6月25日に日本銀行が公表した資金循環統計によれば家計が保有する金融資産額は1946兆円と過去最高額を更新しました。過去最高額まで積みあがった家計の金融資産、その内訳を見ていくことにしましょう。

◆家計の金融資産額はアメリカの6分の1

通常、家計の金融資産はボーナスが支給される12月末と比較すると3月末は減少する傾向があるのですが、今回の資金循環統計では昨年の12月末より13兆円も金融資産額が増えたのは、2回目の緊急事態宣言やまん延防止等重点措置の影響により消費が想定以上に抑制されたことが大きいようです。

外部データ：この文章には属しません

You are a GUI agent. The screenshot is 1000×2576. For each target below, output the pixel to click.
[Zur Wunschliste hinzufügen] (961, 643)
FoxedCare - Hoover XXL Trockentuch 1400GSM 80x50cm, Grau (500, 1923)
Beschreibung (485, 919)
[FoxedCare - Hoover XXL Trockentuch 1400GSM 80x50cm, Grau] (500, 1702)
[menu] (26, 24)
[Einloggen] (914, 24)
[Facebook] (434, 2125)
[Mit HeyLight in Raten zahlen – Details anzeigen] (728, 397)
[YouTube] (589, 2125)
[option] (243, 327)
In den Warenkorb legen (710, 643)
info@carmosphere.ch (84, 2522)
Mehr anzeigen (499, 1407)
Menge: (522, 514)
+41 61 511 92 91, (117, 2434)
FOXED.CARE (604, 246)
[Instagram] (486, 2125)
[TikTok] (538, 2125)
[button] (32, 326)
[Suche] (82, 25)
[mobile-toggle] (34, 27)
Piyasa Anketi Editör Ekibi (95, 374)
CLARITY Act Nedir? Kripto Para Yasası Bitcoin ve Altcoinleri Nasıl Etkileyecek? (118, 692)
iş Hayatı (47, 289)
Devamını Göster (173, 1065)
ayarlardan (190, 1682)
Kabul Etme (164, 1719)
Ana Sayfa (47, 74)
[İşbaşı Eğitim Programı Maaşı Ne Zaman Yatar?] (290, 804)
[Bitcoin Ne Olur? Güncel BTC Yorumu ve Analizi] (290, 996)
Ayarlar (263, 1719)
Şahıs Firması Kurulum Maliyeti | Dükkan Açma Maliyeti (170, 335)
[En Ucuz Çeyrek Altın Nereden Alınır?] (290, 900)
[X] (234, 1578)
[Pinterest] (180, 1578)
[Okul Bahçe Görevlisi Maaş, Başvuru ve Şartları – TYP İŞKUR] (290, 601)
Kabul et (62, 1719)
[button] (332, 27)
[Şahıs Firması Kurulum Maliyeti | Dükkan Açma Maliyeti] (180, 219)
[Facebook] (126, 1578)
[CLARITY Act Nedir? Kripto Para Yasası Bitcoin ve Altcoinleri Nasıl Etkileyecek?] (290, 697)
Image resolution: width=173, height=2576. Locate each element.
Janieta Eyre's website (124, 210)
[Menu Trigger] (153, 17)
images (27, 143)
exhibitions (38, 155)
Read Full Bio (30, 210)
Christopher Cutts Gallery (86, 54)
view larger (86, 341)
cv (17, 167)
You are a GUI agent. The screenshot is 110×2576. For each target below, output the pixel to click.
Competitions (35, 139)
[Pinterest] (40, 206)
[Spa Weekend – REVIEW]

アメリカでは、新型コロナ対策で国民に1月と3月に現金給付を実施したことにより、日本の普通預金にあたる決済性預金(含む現金)が急増。株高により株式と投資信託の合計額が大幅に増えたことがその背景のようです。日本の3倍強の人口で、金融資産額は6倍ですから、アメリカの富裕層は桁違いということもうなずけます。

◆日米ともに株高の効果はすさまじい

株式と投資信託の合計は約4400兆円(40兆ドル)と、1年前と比較して64%も急増しているのです。しかも、株式、投資信託の合計で日本の全金融資産額の2倍超の規模ですから、アメリカは株高による資産効果がより大きいことがわかります。